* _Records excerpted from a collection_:

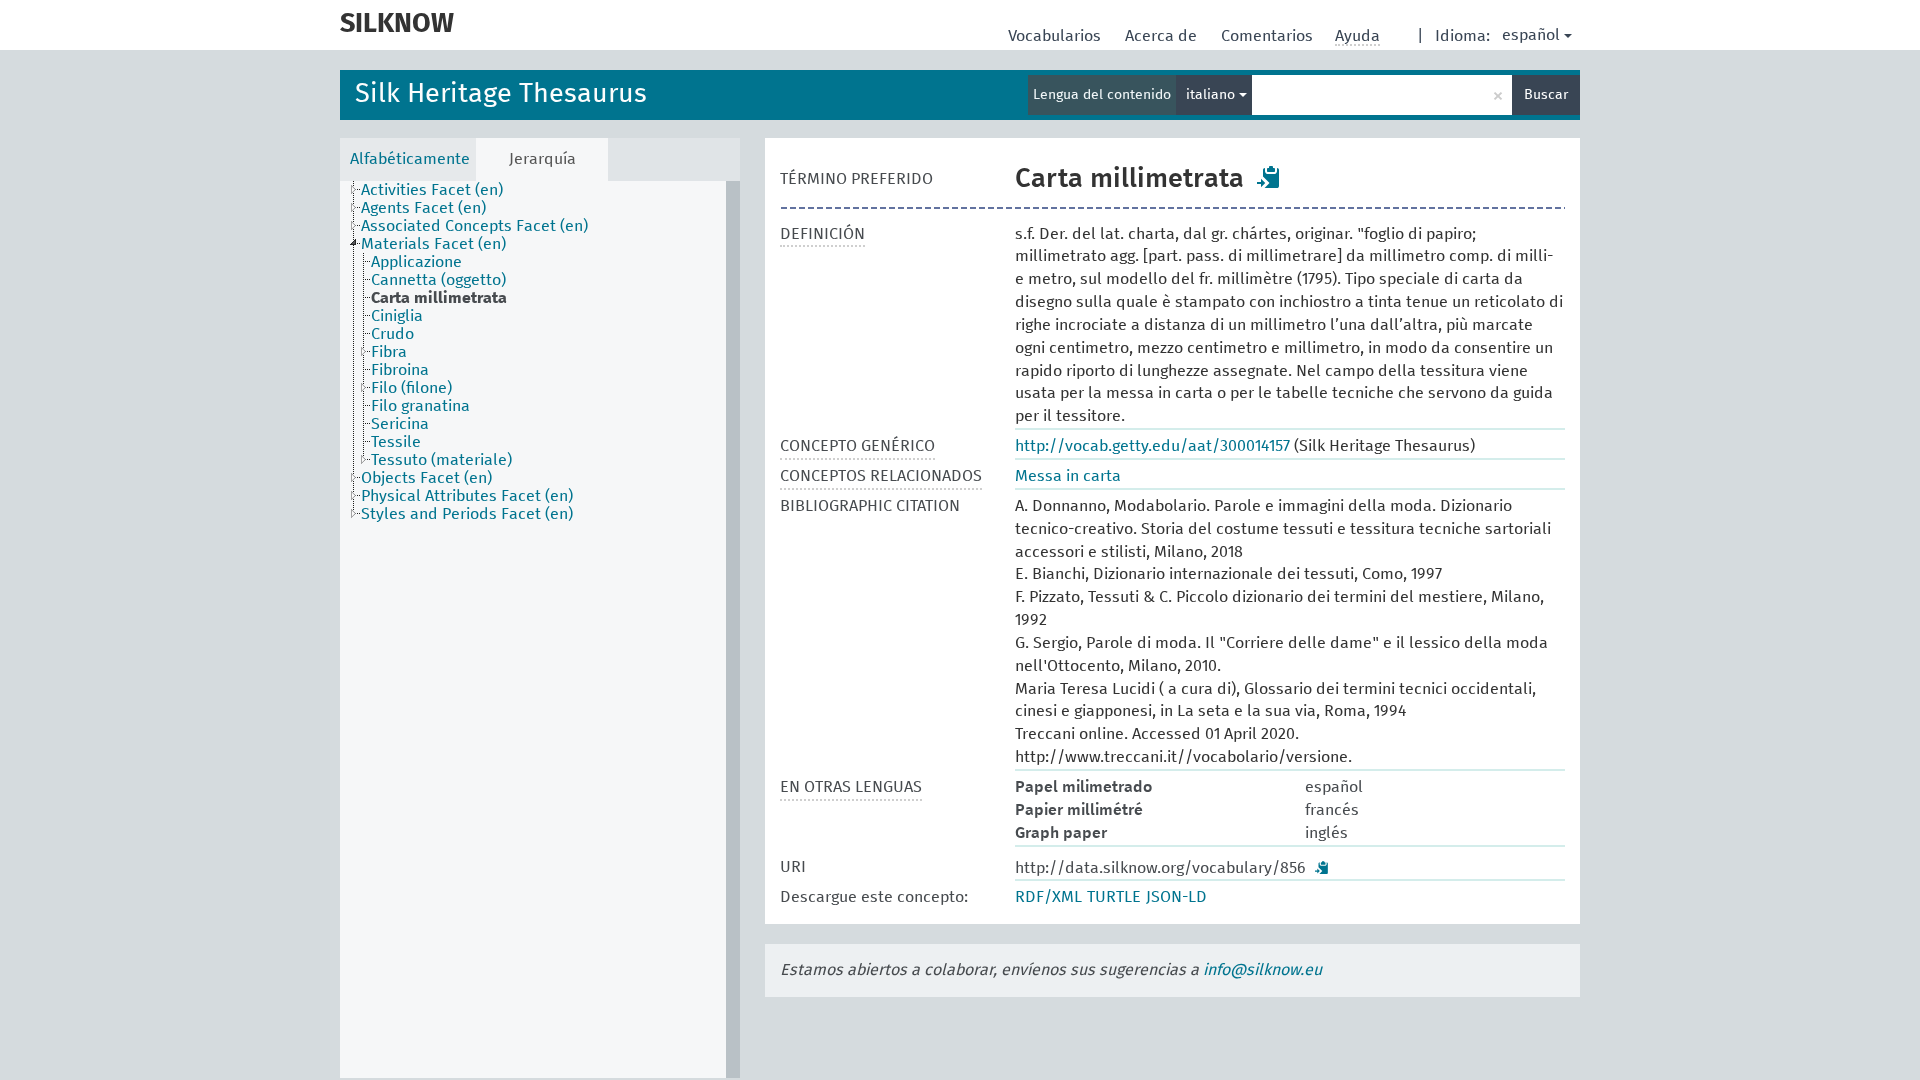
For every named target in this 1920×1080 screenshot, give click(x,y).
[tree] (540, 629)
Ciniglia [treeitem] (397, 316)
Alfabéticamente (410, 159)
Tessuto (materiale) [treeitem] (441, 460)
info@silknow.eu (1262, 970)
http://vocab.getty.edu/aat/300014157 (1152, 446)
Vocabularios (1056, 36)
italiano (1212, 95)
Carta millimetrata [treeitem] (439, 298)
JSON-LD (1176, 897)
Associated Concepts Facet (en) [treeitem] (474, 226)
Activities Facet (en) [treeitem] (432, 190)
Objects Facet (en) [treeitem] (426, 478)
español (1531, 35)
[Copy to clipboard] (1269, 177)
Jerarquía (542, 159)
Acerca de (1163, 36)
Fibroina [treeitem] (400, 370)
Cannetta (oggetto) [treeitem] (438, 280)
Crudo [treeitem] (392, 334)
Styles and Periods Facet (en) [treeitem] (467, 514)
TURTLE (1114, 897)
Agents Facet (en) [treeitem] (423, 208)
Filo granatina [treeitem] (420, 406)
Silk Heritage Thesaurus (501, 94)
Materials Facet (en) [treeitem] (433, 244)
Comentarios (1269, 36)
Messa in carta (1068, 476)
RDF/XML (1048, 897)
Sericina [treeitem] (400, 424)
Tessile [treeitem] (396, 442)
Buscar (1546, 95)
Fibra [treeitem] (389, 352)
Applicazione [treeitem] (416, 262)
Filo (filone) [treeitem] (411, 388)
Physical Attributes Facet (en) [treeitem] (467, 496)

* _WHAT YOU NEED TO DO_:
Using the data above, write out every line exactly, leaving the images behind.

* _ANSWER TO THIS TASK_:
For every named target in this 1920×1080 screenshot, give click(x,y).
[tree] (540, 629)
Ciniglia [treeitem] (397, 316)
Alfabéticamente (410, 159)
Tessuto (materiale) [treeitem] (441, 460)
info@silknow.eu (1262, 970)
http://vocab.getty.edu/aat/300014157 (1152, 446)
Vocabularios (1056, 36)
italiano (1212, 95)
Carta millimetrata [treeitem] (439, 298)
JSON-LD (1176, 897)
Associated Concepts Facet (en) [treeitem] (474, 226)
Activities Facet (en) [treeitem] (432, 190)
Objects Facet (en) [treeitem] (426, 478)
español (1531, 35)
[Copy to clipboard] (1269, 177)
Jerarquía (542, 159)
Acerca de (1163, 36)
Fibroina [treeitem] (400, 370)
Cannetta (oggetto) [treeitem] (438, 280)
Crudo [treeitem] (392, 334)
Styles and Periods Facet (en) [treeitem] (467, 514)
TURTLE (1114, 897)
Agents Facet (en) [treeitem] (423, 208)
Filo granatina [treeitem] (420, 406)
Silk Heritage Thesaurus (501, 94)
Materials Facet (en) [treeitem] (433, 244)
Comentarios (1269, 36)
Messa in carta (1068, 476)
RDF/XML (1048, 897)
Sericina [treeitem] (400, 424)
Tessile [treeitem] (396, 442)
Buscar (1546, 95)
Fibra [treeitem] (389, 352)
Applicazione [treeitem] (416, 262)
Filo (filone) [treeitem] (411, 388)
Physical Attributes Facet (en) [treeitem] (467, 496)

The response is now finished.